A support order can rise or fall based on money a court says a parent could be earning, not just what appears on current pay stubs. That can change monthly child support, shift responsibility for health insurance or child-care costs, and affect whether a judge sees a parent as underemployed on purpose or simply out of work.

Technically, imputed income for child support is income assigned by a court to a parent who is unemployed, working below earning capacity, hiding earnings, or reporting income that does not fairly reflect available resources. Instead of using only actual wages, the court estimates earning ability from work history, skills, education, job opportunities, past pay, assets, and the surrounding labor market.
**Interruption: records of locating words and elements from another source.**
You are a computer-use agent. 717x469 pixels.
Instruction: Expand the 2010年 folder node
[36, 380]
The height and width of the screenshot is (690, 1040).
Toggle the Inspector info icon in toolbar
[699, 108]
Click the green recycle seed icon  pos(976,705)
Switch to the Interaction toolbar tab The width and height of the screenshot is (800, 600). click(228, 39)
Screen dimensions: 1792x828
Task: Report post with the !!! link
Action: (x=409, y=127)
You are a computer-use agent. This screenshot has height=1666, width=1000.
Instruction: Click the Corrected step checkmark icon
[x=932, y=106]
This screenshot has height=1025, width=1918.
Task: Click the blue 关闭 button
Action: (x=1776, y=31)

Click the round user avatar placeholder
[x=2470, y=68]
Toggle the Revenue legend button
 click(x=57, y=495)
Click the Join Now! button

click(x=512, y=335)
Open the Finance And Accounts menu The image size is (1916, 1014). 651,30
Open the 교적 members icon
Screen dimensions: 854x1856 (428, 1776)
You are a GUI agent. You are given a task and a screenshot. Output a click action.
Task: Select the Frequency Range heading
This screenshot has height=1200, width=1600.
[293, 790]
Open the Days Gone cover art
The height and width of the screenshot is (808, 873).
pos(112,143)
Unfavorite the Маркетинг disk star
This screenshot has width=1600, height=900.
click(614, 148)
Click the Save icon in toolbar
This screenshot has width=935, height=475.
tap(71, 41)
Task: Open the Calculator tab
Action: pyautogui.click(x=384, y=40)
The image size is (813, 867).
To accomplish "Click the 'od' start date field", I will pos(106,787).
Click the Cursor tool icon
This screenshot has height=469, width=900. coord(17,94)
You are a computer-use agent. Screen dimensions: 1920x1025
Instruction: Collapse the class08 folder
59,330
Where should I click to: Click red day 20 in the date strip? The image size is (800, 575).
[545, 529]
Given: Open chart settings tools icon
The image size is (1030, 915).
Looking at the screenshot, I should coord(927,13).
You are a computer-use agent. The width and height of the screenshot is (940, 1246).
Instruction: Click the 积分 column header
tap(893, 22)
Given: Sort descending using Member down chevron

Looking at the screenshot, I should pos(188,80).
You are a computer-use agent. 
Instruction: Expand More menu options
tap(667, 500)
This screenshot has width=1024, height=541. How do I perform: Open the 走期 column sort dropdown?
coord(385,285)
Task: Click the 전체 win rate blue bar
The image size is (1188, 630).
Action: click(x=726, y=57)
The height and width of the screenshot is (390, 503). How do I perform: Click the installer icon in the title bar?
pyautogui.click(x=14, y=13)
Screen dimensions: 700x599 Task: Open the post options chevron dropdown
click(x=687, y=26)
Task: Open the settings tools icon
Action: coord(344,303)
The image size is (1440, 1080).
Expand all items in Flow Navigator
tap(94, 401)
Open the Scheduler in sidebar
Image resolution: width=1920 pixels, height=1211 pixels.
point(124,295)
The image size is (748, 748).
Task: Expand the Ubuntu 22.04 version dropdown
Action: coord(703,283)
The idea is to calculate support from realistic earning potential when actual income is unreliable or voluntarily reduced.

In Illinois, this issue is addressed in the Illinois Marriage and Dissolution of Marriage Act, 750 ILCS 5/505(a)(3.2), which allows courts to consider potential income when a parent is voluntarily unemployed or underemployed. Judges may look at whether the parent's employment choice was made in good faith, including health limits, caregiving duties, layoffs, or local work conditions. A truck driver sidelined after winter pileups on I-90, for example, may be viewed differently from someone who quits steady work without a solid reason.

For a case outcome, the evidence matters: tax returns, payroll records, job applications, medical records, and vocational evaluations can all influence whether income is actually earned or legally imputed.